>> BEGIN READING TEXT

GLENDALE, Ariz. — Aaron Rowand endeared himself to many fans in 2006 for charging face first into a chain-link fence at Citizens Bank Park in Philadelphia.

The longtime Las Vegas resident made the catch, but came away from the collision with the wall battered and bloodied.

As a player, Rowand was known for his all-out style. So it’s not surprising that in his first foray into managing — Rowand is leading the Glendale Desert Dogs, an Arizona Fall League squad — he carries with him a similar style.

“He brings that attitude as if it’s Game 7 of the World Series every time,” Chicago White Sox outfield prospect and Desert Dog Courtney Hawkins said. “That’s just him. Every day he’s coming out here geeked up just like us, ready to rock.”

After a major league playing career that spanned 11 seasons and included two World Series titles, Rowand retired in 2012 after being released by the Miami Marlins following spring training.

He spent the next few years “being a dad.”

In November 2015, he got back into affiliated baseball, rejoining his former organization — the White Sox — as a minor league outfield and base-running instructor, a role that has him back in the game while still letting him spend plenty of time with his family.

During his first season doing that, he got a phone call that came “out of the blue” and led him to Arizona this fall.

“Somehow, somewhere my name got brought up, and so they asked me to do it,” Rowand said. “Being this time of the year and not being six, seven months long, I jumped at it. I want to use it, one, as a learning experience but, two, to see how much I enjoy doing it.”


 

So far — the fall league season started Oct. 11 — he’s having a good time, though he said there was a lot more involved with managing than he anticipated, including paperwork and dealing with restrictions placed on prospects from organizations, such as inning limits and pitch counts.

“After the first four or five days, I found my routine and what I needed to get done every day,” Rowand said. “It’s easy, the game part of it is easy, running a game.”

But it’s also still relatively new to him, and Rowand leaned on some resources within the White Sox organization, including Buddy Bell, a former major league manager and current vice president and assistant general manager, and Nick Capra, his former minor league manager and now the White Sox’s third-base coach.

As a manager, Rowand said he’s player-oriented, a style he tried to pick up from two of his former managers — Ozzie Guillen in Chicago and Charlie Manuel in Philadelphia.

“He hasn’t been out of the game long, so he knows what he liked when he was playing, what other guys liked when they were playing with him,” Hawkins said. “He brings that to the clubhouse every day. He tries to relate to the guys. He tries to be that guy for the players, that guy that people can come to if they need help.”

And in return, he demands just one thing from his players.

“The only thing that really lights him up is when you don’t play the game or if you disrespect the game or if you don’t hustle,” Hawkins said. “That’s his button that will just snap if you don’t play the game right, you don’t play the game hard. As long as you play the game hard (and) it doesn’t come out the way that you wanted it to, he’s never going to be mad at you.”

Rowand’s first managing stint ends next month at the conclusion of the fall league. But he said now that he’s tried managing, it’s something he might be interested in doing.

“I don’t have any aspirations of really anything other than I enjoy being in the clubhouse and being back in the game, and trying to share the knowledge and experiences that I had in my career and (trying) to help them become better players or better pitchers or whatever to try to achieve their dreams and their goals of playing in the big leagues,” Rowand said.

>> END READING TEXT
>> BEGIN EXTRACTED RECORDS

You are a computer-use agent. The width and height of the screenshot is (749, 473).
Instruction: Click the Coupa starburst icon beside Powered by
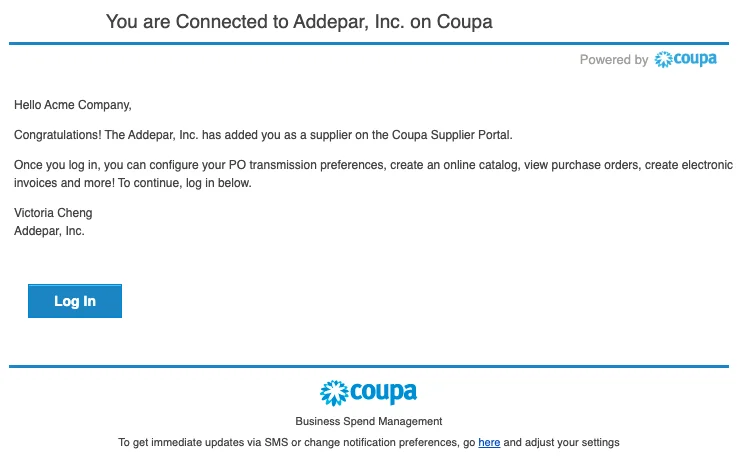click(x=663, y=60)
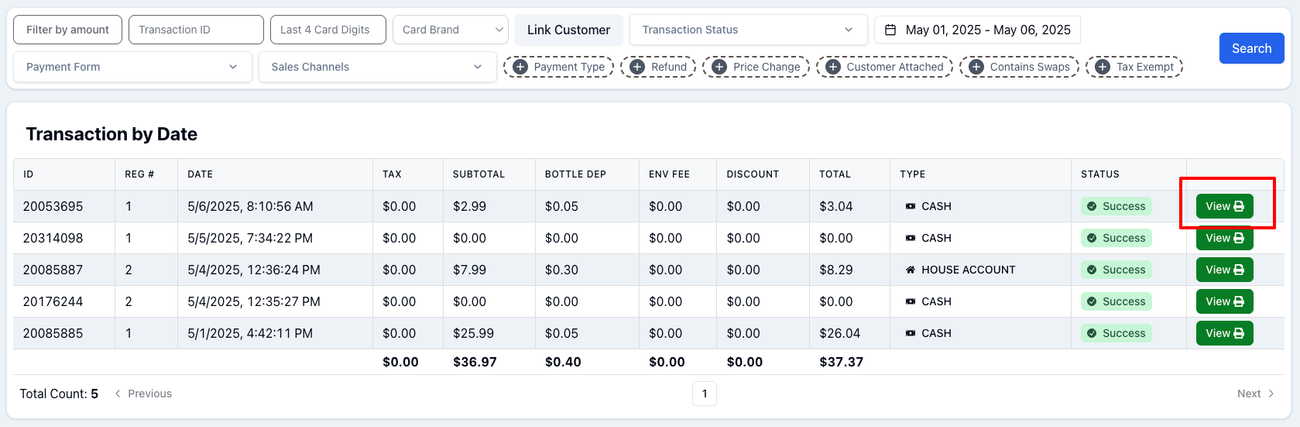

>> END EXTRACTED RECORDS
>> BEGIN EXTRACTED RECORDS

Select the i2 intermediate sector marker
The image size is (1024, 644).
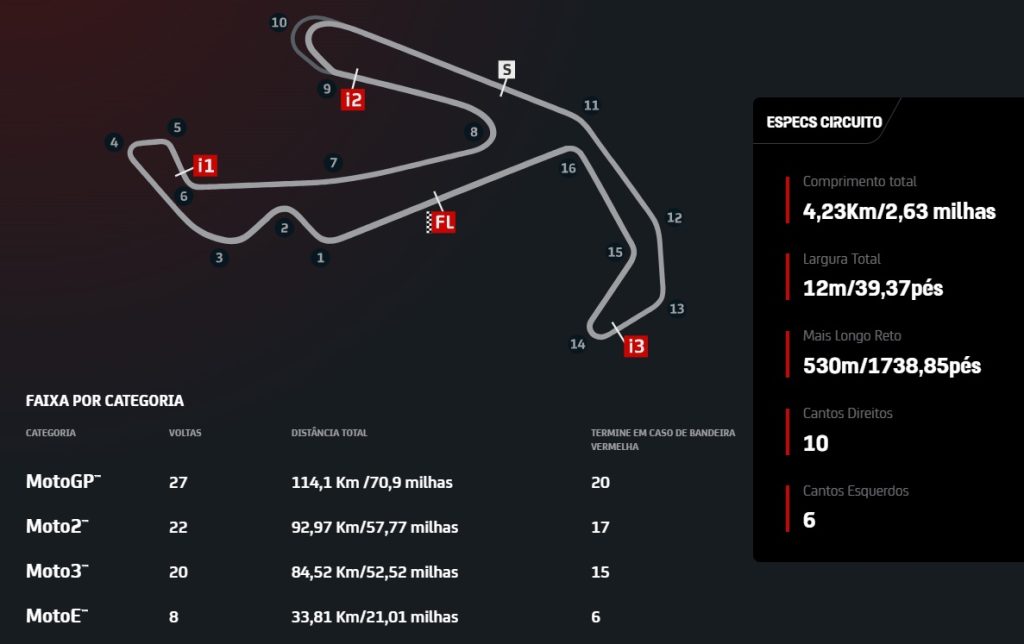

>> END EXTRACTED RECORDS
>> BEGIN EXTRACTED RECORDS

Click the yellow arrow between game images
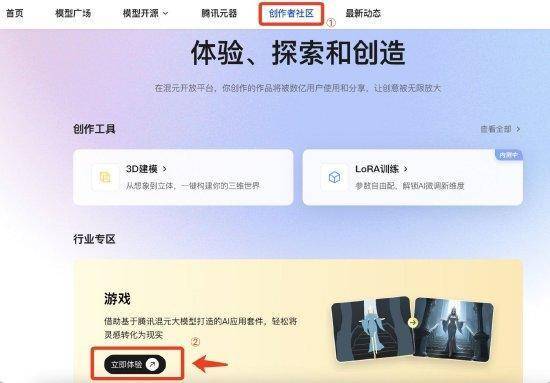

>> END EXTRACTED RECORDS

» PROBLEM SET:
1. Transcribe everything in the article about Aaron Rowand from "In November 2015, he" down to "with his family.".
2. Repeat word for word everything in the listing from the line containing "You are a computer-use" down to the line containing "click(x=663, y=60)". Leave the pictures out.

» ANSWERS TO THE EXERCISE:
1.
In November 2015, he got back into affiliated baseball, rejoining his former organization — the White Sox — as a minor league outfield and base-running instructor, a role that has him back in the game while still letting him spend plenty of time with his family.

2.
You are a computer-use agent. The width and height of the screenshot is (749, 473).
Instruction: Click the Coupa starburst icon beside Powered by
click(x=663, y=60)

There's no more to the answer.